------ 原文摘录

ZnO辐射微米球ZnO微米带梳光致发光纳米线纳米带ZnO Radial Microspheres ZnO Comb-Like Microbelts Photoluminescence Nanowires Nanobelts


采用化学气相沉积法成功制备出具有特殊形貌的ZnO辐射微米球以及微米带梳,并对其生长机理进行了研究。合成的ZnO样品是六方纤锌矿结构,其中,ZnO辐射微米球通过两步生长,先成核,后生长纳米线,通过实验发现辐射球状结构的形成关键步骤是在通入氧气之前形成Zn液滴。而微米带梳的生长是通过VS机制先形成微米带,一侧的纳米带阵列通过自催化生长平行于(0001)极性面形成。通过光致荧光谱测试,本文发现室温光致发光峰位于~390 nm和~495 nm处,分别对应紫外和绿光发射峰。

------------
------ 数据摘录

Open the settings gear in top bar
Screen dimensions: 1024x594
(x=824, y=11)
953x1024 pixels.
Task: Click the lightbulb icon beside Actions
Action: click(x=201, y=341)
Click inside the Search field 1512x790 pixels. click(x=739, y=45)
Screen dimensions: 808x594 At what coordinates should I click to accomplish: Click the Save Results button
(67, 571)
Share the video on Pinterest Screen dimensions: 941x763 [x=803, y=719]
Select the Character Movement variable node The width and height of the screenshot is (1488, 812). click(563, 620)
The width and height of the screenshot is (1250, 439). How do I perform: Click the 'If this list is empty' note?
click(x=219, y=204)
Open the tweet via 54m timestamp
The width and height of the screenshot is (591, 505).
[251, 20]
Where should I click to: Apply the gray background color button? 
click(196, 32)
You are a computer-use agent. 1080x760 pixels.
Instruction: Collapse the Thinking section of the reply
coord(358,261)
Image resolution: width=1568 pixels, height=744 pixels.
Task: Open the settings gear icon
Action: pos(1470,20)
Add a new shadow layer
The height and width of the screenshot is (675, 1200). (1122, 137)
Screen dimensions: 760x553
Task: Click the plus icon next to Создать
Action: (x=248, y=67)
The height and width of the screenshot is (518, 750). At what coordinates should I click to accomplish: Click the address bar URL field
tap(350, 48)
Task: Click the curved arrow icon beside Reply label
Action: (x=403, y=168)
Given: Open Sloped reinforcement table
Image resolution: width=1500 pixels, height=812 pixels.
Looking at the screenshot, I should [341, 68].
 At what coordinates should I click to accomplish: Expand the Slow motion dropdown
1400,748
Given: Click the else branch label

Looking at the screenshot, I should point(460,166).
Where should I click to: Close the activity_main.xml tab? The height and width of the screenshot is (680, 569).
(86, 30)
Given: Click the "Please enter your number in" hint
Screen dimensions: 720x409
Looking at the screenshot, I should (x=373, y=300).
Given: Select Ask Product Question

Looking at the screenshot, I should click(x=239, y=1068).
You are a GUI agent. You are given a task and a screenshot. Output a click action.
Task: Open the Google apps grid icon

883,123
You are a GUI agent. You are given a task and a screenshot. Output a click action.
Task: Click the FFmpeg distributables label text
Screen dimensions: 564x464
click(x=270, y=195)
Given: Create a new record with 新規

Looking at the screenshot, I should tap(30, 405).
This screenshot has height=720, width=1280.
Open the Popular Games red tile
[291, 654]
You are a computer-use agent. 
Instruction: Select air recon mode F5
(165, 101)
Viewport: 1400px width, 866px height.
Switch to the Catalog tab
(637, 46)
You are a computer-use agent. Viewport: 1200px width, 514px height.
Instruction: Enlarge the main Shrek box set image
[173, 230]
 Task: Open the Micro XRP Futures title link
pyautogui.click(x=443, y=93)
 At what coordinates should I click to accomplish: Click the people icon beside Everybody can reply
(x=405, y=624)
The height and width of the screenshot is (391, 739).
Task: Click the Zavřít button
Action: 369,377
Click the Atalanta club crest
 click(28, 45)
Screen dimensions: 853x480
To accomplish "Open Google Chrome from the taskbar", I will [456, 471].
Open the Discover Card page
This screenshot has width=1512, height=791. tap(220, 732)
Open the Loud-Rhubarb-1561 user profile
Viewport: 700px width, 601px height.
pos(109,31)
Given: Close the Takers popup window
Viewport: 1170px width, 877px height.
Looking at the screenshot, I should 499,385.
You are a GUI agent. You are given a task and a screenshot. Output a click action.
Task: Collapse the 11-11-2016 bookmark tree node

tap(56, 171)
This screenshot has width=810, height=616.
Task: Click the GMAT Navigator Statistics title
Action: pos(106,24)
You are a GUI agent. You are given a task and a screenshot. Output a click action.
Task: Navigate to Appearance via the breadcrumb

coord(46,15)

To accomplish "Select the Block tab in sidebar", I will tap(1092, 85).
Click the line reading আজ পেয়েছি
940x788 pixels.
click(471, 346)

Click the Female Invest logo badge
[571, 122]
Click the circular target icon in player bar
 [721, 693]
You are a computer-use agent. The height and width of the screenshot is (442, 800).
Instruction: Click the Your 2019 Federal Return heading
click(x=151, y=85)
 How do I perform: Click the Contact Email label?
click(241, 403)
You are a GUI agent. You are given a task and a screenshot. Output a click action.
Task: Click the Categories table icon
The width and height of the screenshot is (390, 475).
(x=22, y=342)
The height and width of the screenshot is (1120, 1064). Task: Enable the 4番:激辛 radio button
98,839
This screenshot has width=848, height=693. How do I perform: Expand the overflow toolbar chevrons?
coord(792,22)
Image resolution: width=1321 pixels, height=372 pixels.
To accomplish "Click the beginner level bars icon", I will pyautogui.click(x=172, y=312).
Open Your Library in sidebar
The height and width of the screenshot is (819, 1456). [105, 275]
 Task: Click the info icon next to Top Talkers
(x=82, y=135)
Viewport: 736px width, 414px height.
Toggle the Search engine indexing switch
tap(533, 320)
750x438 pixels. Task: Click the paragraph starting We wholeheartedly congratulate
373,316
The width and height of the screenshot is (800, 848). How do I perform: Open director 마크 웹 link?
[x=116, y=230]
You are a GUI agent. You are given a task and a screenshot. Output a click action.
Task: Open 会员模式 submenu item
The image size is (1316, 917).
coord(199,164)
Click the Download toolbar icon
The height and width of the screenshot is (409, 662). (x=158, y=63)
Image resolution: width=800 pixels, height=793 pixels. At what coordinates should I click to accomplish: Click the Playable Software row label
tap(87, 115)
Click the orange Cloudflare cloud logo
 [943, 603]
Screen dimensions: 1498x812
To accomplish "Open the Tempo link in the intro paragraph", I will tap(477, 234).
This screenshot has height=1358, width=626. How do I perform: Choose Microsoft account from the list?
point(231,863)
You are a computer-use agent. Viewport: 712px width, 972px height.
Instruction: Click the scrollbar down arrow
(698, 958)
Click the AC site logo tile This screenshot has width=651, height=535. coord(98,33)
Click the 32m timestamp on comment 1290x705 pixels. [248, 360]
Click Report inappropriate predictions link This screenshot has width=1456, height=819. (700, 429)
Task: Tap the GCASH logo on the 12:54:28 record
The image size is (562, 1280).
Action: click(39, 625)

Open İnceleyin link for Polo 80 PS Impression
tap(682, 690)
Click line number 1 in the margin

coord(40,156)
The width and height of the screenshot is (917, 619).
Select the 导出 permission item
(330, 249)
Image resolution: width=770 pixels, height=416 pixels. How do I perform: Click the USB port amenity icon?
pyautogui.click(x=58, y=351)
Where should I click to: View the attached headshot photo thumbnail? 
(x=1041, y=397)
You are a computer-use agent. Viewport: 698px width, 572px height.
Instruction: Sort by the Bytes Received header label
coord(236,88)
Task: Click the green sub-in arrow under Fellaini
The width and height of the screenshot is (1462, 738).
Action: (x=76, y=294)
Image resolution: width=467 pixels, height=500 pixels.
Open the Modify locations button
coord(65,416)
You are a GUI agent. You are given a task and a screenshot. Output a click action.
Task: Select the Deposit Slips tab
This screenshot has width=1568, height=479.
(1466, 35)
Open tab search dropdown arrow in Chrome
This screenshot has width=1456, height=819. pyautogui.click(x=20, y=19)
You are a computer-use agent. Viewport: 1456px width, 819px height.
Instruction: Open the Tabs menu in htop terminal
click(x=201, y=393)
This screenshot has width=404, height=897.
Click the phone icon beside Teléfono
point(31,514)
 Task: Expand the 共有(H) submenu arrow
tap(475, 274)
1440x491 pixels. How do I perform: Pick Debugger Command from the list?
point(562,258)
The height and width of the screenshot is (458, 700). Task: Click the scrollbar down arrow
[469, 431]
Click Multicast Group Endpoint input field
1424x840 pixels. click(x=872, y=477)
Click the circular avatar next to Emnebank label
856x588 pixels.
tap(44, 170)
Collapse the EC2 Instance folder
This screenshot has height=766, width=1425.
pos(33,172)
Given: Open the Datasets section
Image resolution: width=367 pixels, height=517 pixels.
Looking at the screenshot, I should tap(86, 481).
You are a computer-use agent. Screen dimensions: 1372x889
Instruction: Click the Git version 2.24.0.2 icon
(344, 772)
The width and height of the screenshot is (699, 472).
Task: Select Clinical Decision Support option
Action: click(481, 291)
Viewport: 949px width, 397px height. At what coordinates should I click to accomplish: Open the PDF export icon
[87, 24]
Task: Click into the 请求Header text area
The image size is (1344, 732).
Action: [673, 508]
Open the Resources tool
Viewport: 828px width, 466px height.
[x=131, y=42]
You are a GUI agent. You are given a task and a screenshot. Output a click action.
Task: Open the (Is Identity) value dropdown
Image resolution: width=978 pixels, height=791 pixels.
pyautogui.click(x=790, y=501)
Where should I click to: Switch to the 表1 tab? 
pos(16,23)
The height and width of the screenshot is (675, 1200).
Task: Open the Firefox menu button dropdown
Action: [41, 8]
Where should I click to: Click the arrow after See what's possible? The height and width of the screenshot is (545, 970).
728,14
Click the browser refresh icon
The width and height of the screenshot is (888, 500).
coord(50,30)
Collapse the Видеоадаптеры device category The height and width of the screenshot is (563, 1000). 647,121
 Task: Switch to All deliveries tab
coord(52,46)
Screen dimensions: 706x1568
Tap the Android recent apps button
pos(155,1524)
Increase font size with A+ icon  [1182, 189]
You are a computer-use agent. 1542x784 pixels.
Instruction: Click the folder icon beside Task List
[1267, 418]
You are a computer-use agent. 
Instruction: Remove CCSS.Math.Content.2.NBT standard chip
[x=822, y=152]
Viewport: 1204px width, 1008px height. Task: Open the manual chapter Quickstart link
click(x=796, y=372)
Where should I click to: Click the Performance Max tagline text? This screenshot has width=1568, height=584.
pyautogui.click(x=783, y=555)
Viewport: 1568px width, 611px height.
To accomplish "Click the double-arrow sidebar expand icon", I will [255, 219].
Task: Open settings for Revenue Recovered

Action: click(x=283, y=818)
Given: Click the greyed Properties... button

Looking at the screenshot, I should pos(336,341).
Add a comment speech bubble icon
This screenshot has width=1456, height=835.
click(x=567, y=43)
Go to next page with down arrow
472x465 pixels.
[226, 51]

------------

**任务说明 1**
根据关于ZnO微米结构的原文摘录回答下列问题:
(a)样品是用什么方法制备的?
(b)形成辐射球状结构的关键步骤是什么?
(c)室温光致发光峰位于哪两处,各自对应什么发射?
**任务说明 2**
请从关于ZnO微米结构的原文摘录的最后一句之后接着往下续写。
这些记录与原文没有关联。

**参考答案 1**
(a)化学气相沉积法。
(b)在通入氧气之前形成Zn液滴。
(c)位于~390 nm和~495 nm处,分别对应紫外发射峰和绿光发射峰。

**参考答案 2**
ZnO radial microspheres and comb-like microbelts were synthesized by Chemical Vapor Deposition (CVD). The synthesized ZnO products are hexagonal wurtzite structured. The formation of ZnO radial microspheres follows a two-step process: one is nucleation and another is growth. It is found that the formation of the sphere-shaped liquid Zn droplets before adding oxygen is a key factor to control the morphology of the ZnO radial microspheres. The formation of the comb-like microbelts follows the process: the microbelt is formed by a vapor-solid (VS) growth mechanism firstly, and then the nanobelts on one side are grown by a self-catalysis growth paralleling to the (0001) polar surface. Photoluminescence (PL) spectrum shows two typical emission peaks at ~390 nm and at ~495 nm which were assigned to UV emission and green emission, respectively.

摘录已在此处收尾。